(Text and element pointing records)
....

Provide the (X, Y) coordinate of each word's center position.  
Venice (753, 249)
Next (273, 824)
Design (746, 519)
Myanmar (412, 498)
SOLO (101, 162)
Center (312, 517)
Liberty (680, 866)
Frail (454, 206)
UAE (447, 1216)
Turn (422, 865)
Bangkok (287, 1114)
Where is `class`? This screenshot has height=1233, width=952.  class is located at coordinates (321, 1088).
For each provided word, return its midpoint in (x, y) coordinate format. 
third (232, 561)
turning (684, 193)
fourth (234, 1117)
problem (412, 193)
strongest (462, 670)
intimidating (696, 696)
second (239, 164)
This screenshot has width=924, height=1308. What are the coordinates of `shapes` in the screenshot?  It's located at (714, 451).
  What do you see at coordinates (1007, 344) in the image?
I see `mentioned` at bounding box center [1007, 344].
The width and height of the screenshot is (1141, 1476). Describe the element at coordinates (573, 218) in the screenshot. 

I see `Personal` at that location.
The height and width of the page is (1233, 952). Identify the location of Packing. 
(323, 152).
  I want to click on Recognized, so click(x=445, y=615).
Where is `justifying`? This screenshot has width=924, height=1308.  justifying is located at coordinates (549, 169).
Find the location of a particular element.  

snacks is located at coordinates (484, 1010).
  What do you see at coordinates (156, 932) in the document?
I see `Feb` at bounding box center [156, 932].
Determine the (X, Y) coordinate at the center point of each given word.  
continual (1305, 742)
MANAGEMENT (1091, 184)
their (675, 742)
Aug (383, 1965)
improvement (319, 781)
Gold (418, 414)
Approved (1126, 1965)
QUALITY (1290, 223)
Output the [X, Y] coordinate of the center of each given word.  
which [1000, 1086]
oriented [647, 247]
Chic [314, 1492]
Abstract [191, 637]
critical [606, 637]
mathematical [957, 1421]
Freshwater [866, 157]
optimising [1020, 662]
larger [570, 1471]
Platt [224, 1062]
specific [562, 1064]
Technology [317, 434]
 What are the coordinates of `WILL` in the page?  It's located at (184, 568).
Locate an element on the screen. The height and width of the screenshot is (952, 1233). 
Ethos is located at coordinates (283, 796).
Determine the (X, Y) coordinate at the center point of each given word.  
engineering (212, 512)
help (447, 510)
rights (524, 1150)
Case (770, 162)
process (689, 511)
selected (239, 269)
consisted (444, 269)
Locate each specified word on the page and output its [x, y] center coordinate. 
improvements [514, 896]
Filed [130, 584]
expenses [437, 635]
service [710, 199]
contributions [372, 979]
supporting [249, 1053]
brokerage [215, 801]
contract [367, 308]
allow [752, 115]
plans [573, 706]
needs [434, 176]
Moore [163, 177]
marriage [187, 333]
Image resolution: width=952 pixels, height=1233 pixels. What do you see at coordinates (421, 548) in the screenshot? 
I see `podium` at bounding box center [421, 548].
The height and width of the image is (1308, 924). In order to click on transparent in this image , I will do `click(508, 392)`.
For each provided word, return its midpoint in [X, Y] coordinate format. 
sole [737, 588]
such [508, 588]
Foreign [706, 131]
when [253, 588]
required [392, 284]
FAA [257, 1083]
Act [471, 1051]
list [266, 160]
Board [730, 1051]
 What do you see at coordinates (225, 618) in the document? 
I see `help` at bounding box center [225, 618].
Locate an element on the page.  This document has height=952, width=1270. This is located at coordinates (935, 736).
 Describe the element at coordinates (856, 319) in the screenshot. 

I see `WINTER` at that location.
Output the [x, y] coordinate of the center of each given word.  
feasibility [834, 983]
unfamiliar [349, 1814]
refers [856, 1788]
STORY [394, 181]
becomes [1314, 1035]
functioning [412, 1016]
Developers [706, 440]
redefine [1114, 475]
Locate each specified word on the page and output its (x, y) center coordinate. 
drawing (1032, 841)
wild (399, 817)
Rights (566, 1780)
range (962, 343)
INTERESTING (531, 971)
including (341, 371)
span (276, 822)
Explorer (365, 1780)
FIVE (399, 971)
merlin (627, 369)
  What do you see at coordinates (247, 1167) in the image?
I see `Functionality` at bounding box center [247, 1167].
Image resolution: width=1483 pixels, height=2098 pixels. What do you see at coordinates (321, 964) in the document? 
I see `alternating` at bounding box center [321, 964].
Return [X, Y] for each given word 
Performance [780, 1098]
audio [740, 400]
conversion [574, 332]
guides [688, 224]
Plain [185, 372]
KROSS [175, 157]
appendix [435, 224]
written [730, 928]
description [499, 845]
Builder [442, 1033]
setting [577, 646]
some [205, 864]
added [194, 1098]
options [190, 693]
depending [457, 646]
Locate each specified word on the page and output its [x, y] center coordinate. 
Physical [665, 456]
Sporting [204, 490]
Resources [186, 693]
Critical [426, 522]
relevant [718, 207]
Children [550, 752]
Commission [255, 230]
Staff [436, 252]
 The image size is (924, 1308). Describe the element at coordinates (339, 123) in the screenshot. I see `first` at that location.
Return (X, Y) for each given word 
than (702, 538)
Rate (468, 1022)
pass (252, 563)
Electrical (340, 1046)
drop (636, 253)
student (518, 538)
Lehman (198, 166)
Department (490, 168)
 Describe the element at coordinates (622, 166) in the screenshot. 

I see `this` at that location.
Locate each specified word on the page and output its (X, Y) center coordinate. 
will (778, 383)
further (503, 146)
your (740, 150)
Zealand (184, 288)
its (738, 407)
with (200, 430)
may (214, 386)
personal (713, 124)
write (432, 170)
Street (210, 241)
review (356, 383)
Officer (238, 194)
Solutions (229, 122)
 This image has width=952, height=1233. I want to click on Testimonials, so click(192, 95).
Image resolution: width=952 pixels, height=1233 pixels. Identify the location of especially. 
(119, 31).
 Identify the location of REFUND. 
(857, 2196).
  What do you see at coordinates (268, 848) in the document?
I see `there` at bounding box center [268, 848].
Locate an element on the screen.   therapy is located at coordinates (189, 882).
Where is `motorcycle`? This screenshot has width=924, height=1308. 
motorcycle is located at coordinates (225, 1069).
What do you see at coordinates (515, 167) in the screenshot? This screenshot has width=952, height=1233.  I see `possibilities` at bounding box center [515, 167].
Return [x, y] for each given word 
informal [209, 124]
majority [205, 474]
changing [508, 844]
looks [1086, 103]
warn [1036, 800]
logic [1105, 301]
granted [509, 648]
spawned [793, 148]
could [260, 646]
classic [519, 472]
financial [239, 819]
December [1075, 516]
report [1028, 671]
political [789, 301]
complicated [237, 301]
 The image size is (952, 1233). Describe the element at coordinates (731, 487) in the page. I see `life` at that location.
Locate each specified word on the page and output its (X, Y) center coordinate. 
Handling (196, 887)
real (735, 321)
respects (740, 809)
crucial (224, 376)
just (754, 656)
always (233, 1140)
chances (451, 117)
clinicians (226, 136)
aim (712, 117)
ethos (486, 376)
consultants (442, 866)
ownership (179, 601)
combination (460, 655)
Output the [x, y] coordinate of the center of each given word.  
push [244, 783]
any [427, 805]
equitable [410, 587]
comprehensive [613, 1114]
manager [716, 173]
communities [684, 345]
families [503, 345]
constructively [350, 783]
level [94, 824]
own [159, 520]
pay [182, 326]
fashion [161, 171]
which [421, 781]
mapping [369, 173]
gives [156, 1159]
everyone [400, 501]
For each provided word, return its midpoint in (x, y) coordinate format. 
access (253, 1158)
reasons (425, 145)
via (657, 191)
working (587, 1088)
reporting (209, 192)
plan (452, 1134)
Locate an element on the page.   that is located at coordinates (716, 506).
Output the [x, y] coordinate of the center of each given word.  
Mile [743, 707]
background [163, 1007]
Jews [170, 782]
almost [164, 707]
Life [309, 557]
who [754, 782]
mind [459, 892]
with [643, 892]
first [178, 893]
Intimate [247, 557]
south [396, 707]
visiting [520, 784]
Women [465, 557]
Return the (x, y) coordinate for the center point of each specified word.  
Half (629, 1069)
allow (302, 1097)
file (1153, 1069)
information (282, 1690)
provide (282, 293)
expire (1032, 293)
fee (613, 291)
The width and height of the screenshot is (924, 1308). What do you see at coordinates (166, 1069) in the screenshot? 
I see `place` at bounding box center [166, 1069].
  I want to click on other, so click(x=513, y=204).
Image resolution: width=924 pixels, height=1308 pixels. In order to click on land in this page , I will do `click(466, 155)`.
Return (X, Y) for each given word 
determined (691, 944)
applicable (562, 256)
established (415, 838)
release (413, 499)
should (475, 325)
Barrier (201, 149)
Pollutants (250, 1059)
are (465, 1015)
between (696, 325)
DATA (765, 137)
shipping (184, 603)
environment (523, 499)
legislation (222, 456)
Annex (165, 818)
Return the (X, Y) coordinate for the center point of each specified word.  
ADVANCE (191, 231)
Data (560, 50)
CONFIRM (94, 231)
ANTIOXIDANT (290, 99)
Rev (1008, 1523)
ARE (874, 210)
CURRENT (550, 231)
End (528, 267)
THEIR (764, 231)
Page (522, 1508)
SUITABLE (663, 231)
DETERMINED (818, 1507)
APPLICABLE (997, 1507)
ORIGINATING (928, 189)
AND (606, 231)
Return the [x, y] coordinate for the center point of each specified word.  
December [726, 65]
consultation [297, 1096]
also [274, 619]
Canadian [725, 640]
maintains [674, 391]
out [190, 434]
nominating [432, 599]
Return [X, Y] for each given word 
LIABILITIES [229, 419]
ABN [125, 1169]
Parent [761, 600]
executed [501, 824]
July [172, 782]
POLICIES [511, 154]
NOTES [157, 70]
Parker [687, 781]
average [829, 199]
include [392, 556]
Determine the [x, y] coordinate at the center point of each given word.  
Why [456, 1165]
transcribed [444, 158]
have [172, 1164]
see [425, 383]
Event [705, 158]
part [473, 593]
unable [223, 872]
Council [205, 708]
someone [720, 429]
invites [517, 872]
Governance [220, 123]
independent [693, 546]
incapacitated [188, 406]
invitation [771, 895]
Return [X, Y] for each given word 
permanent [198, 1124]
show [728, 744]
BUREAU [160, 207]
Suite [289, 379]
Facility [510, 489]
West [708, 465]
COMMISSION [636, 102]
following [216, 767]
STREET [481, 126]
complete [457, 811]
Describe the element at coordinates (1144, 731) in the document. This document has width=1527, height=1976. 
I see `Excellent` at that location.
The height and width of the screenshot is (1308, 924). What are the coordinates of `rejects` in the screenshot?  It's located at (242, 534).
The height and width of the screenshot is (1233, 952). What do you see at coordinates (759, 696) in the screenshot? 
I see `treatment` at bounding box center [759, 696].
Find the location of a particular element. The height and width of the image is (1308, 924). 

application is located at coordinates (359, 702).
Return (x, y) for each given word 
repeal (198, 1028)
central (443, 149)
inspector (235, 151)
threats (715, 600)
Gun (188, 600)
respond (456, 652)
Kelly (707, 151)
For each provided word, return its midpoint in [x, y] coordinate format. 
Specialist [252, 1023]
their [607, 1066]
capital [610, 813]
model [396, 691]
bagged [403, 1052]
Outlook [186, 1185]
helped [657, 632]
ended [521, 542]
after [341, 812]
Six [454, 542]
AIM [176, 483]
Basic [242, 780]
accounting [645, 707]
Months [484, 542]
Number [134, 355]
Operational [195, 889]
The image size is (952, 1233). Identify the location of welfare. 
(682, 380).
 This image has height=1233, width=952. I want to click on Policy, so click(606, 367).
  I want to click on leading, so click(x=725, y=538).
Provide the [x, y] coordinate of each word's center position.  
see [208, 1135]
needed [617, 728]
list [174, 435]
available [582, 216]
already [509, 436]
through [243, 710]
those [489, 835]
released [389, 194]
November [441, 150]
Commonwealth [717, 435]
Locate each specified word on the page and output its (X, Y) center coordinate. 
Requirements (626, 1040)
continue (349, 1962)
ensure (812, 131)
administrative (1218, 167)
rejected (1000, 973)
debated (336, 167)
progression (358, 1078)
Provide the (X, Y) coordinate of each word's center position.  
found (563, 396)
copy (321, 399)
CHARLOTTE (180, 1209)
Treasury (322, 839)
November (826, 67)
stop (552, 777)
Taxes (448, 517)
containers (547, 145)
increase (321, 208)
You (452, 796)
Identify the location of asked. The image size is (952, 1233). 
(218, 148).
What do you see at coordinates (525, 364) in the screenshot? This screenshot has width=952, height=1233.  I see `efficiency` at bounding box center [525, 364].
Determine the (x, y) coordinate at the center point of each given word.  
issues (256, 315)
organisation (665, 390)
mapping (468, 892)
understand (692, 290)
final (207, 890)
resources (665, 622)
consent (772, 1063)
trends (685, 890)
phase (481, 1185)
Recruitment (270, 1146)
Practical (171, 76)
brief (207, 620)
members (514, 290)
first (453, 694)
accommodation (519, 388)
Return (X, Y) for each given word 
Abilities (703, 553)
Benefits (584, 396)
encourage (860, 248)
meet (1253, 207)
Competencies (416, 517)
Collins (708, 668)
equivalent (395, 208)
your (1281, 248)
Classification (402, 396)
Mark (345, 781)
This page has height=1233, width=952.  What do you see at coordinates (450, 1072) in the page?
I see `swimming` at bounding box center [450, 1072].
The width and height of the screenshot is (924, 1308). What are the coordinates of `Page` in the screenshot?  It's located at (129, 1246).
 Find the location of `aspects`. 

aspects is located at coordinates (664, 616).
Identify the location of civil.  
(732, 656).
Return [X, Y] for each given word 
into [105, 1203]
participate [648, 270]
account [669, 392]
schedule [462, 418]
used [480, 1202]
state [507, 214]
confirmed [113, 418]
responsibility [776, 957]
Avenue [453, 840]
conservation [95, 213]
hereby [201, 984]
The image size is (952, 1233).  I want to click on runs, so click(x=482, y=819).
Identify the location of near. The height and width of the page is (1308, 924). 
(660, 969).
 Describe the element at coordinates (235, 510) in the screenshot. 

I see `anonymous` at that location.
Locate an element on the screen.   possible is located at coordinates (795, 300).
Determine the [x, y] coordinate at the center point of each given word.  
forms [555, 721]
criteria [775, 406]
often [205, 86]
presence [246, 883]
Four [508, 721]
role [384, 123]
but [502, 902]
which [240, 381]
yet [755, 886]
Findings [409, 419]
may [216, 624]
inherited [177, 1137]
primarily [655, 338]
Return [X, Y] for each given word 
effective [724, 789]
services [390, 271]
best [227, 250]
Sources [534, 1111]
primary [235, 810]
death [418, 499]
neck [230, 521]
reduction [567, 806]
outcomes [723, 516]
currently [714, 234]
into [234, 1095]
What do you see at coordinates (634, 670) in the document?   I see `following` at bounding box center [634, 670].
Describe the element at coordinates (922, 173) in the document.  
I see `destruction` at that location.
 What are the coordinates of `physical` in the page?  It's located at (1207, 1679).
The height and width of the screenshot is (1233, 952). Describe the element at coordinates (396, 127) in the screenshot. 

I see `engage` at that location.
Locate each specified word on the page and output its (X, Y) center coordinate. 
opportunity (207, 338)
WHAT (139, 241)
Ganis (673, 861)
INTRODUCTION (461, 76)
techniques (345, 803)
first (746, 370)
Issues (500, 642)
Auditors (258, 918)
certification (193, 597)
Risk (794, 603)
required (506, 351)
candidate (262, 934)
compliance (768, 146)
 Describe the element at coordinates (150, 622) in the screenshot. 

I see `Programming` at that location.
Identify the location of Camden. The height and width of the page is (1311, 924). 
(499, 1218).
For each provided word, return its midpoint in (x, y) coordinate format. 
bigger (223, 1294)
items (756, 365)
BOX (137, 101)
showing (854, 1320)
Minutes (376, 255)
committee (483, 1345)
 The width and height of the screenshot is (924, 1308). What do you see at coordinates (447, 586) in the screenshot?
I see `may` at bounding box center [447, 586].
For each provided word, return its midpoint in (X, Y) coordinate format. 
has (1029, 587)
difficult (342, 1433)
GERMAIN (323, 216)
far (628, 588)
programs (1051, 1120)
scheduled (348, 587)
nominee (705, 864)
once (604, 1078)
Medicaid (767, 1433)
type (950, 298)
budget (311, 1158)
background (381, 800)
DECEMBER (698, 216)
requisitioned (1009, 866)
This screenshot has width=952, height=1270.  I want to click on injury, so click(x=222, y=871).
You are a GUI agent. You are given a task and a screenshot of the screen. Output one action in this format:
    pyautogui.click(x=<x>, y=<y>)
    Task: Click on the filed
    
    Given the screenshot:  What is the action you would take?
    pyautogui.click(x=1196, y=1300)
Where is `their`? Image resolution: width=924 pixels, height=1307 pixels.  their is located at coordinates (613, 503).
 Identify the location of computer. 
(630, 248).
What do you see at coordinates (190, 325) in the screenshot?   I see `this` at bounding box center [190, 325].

....

• **TASK TO CARRY OUT**
Starting at the line that has "invitation [771, 895]" and stopping after the line that has "through [243, 710]", lay out those lines from the records above as a JSON list of strings, one string per line. Leave out any blank lines.

• **EXERCISE ANSWER**
[
  "invitation [771, 895]",
  "Return [X, Y] for each given word ",
  "permanent [198, 1124]",
  "show [728, 744]",
  "BUREAU [160, 207]",
  "Suite [289, 379]",
  "Facility [510, 489]",
  "West [708, 465]",
  "COMMISSION [636, 102]",
  "following [216, 767]",
  "STREET [481, 126]",
  "complete [457, 811]",
  "Describe the element at coordinates (1144, 731) in the document. This document has width=1527, height=1976. ",
  "I see `Excellent` at that location.",
  "The height and width of the screenshot is (1308, 924). What are the coordinates of `rejects` in the screenshot?  It's located at (242, 534).",
  "The height and width of the screenshot is (1233, 952). What do you see at coordinates (759, 696) in the screenshot? ",
  "I see `treatment` at bounding box center [759, 696].",
  "Find the location of a particular element. The height and width of the image is (1308, 924). ",
  "application is located at coordinates (359, 702).",
  "Return (x, y) for each given word ",
  "repeal (198, 1028)",
  "central (443, 149)",
  "inspector (235, 151)",
  "threats (715, 600)",
  "Gun (188, 600)",
  "respond (456, 652)",
  "Kelly (707, 151)",
  "For each provided word, return its midpoint in [x, y] coordinate format. ",
  "Specialist [252, 1023]",
  "their [607, 1066]",
  "capital [610, 813]",
  "model [396, 691]",
  "bagged [403, 1052]",
  "Outlook [186, 1185]",
  "helped [657, 632]",
  "ended [521, 542]",
  "after [341, 812]",
  "Six [454, 542]",
  "AIM [176, 483]",
  "Basic [242, 780]",
  "accounting [645, 707]",
  "Months [484, 542]",
  "Number [134, 355]",
  "Operational [195, 889]",
  "The image size is (952, 1233). Identify the location of welfare. ",
  "(682, 380).",
  " This image has height=1233, width=952. I want to click on Policy, so click(606, 367).",
  "  I want to click on leading, so click(x=725, y=538).",
  "Provide the [x, y] coordinate of each word's center position.  ",
  "see [208, 1135]",
  "needed [617, 728]",
  "list [174, 435]",
  "available [582, 216]",
  "already [509, 436]",
  "through [243, 710]"
]